Stairs to the Roof is a play by Tennessee Williams, the last of his apprentice plays. It was completed in December 1941, and premiered (as a full-scale production) at the Pasadena Playhouse on February 26, 1947.

The play is based on earlier stories written by Williams, including "The Swan" and most specifically, one of the same title written in October 1936, after he had recovered from a nervous breakdown arising from his experiences working in the relentlessly mechanical world of the large International Shoes factory in St. Louis, Missouri. Unlike that story, the play is optimistic, with elements of romance and fantasy, and a deus ex machina ending.

The subtitle of the play (and of the earlier story) is "A Prayer for the Wild of Heart That are Kept in Cages"; though that phrase conveys the seriousness of the playwright's chosen topic, its treatment, particularly the elements not present in the original story (such as the Mummers play-within-a-play and the swan-on-a-lake scenes), lighten the tone with elements of fantasy.

Williams scholar Allean Hale, in his introduction to a 2000 New Directions Publishers edition of the play (ISBN 0-8112-1435-4), commented on similarities the play shares with the 1923 expressionist play The Adding Machine by Elmer Rice. Both plays show the robotic typing of office workers, both have a scene of divine intervention and another set by a lake, and both make use of generically named characters (Rice's male lead is "Mr. Zero"; Williams' female lead is "Girl"; Rice has Messrs. One, Two, Three, etc.; Williams' has Messrs. P, D, Q, T).

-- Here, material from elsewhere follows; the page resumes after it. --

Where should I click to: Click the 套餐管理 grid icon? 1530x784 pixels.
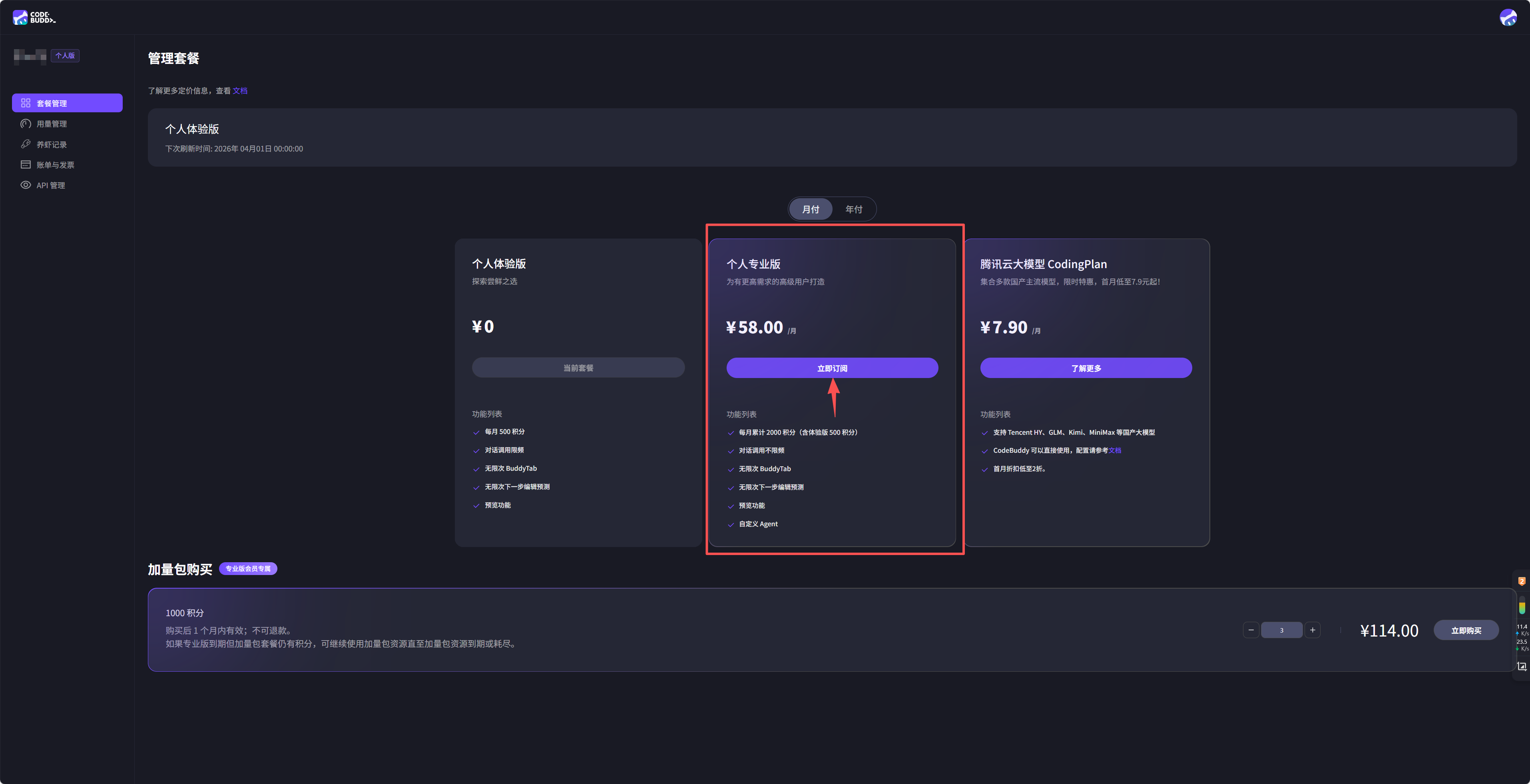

== Playwright's comments ==
In "Random Observations" written as a preface in 1941, Williams noted that the play was "written for both the stage and the screen" with Burgess Meredith in mind as the protagonist. He acknowledges the play's "didactic material" as being perhaps inappropriate as the country was preparing to go to war, but he felt his protagonist's problems were "universal and everlasting", an assessment that made the play appropriate even during such a trying time.

Six years later, in remarks published in the Pasadena Playhouse program notes, Williams commented on the play:

When I look back at Stairs to the Roof...I see its faults very plainly, as plainly as you may see them, but still I do not feel apologetic about this play. Unskilled and awkward as I was at this initial period of my playwriting, I certainly had a moral earnestness which I cannot boast of today, and I think that moral earnestness is a good thing for any times, but particularly for these times. I wish I still had the idealistic passion of [protagonist] Benjamin Murphy! You may smile as I do at the sometimes sophomoric aspect of his excitement, but I hope you will respect, as I do, the purity of his feeling and the honest concern which he had in his heart for the basic problem of mankind, which is to dignify our lives with a certain freedom.